Paolo Smiraglia paolo.smiraglia at polito.it
Mon May 2 14:59:41 UTC 2011


> Also I'm still curious about my questions in my earlier response to you:
> 
>    https://www.redhat.com/archives/libvir-list/2011-April/msg00589.html
> 
> in particular:
> 
> 1) does the network on each host always have a <forward ...> element for 
> forwarding local traffic directly out to the public network? or 
> alternately, is it possible to force a network on one host to send all 
> traffic over the L2-over-L3 tunnel to a network on another machine, and 
> from there out to the public network? It seems that, in this case, there 
> would be no default route for the systems on the former network (in the 
> case of no forwarding on a libvirt network, no default route is sent in 
> the dhcp response - maybe that needs to be configurable...)

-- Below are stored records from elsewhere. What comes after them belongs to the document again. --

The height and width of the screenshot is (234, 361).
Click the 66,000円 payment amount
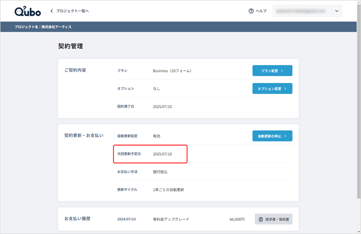click(x=237, y=219)
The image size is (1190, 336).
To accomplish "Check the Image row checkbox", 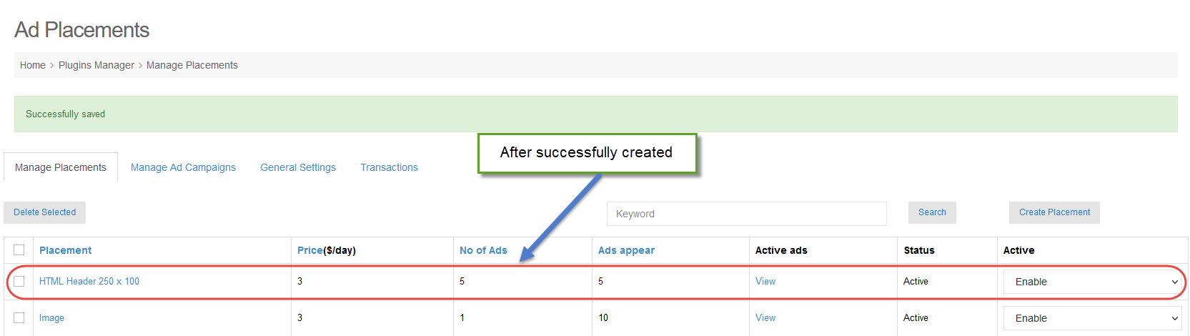I will 19,317.
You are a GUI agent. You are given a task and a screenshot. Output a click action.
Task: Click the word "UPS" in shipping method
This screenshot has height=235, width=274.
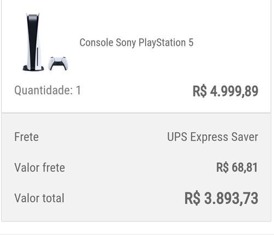tap(177, 137)
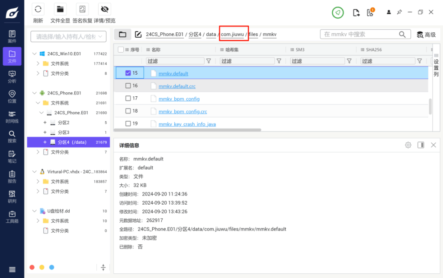Click the 刷新 (Refresh) toolbar icon
The height and width of the screenshot is (278, 443).
(38, 9)
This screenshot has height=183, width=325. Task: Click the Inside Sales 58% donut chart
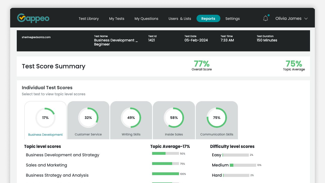(x=174, y=118)
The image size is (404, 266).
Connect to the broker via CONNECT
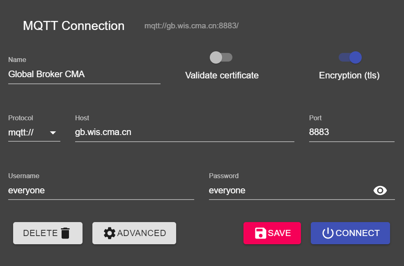point(350,233)
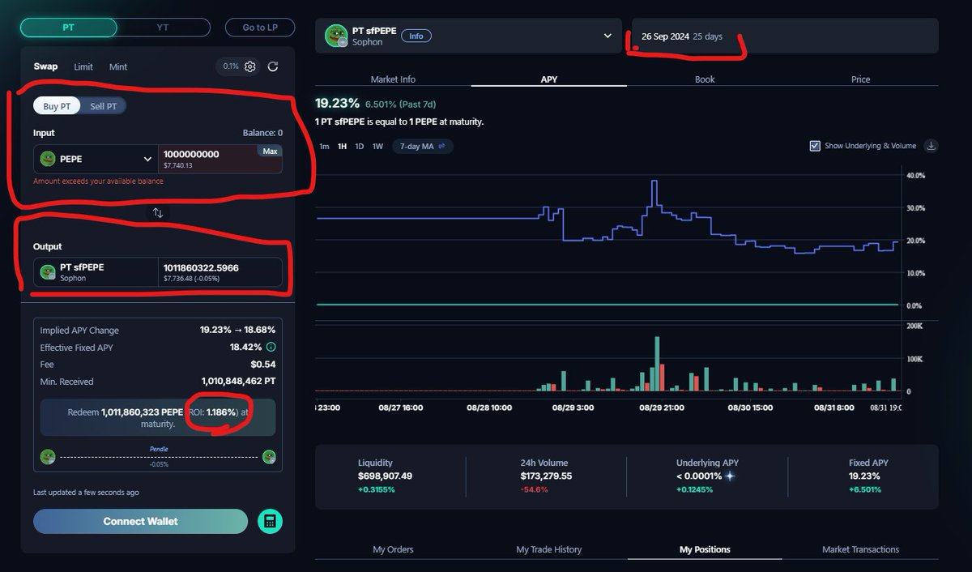
Task: Expand the PEPE input token dropdown
Action: click(x=147, y=160)
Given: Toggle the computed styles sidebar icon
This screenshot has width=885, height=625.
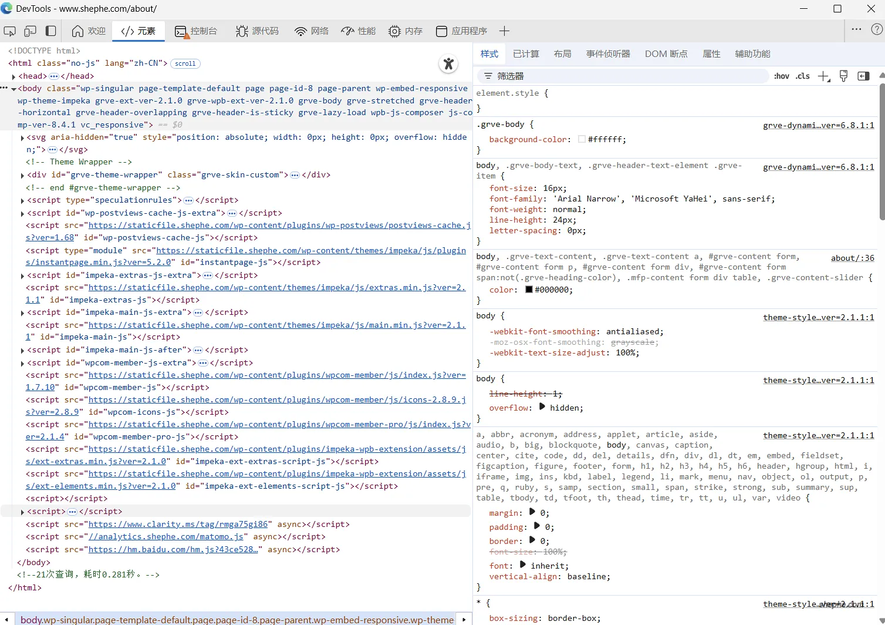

"My virtual network" have to be considered as an "inseparable logical
entity" which is distributed on several hosts. This means that each
virtual network portion defined on each host has a <forward ...>
element. AFAIK, if the network definition is different between two hosts
the domain migration fails...

> 2) Is there an exact 1:1 correspondence between network and tunnel (or 
> perhaps there may be multiple tunnels for a network, but those tunnels 
> are not used by any other network on the same host)? If so, perhaps your 
> project could be simplified by just putting the tunnel config as a 
> subelement of <network>, rather than referencing it - this way you would 
> avoid the need for the extra APIs to define/undefine/etc sectunnel.

In "my framework", each host is connected with another one only by using
one tunnel in where the different traffic flows are isolated by using
mechanisms like VLAN or SELinux labeling.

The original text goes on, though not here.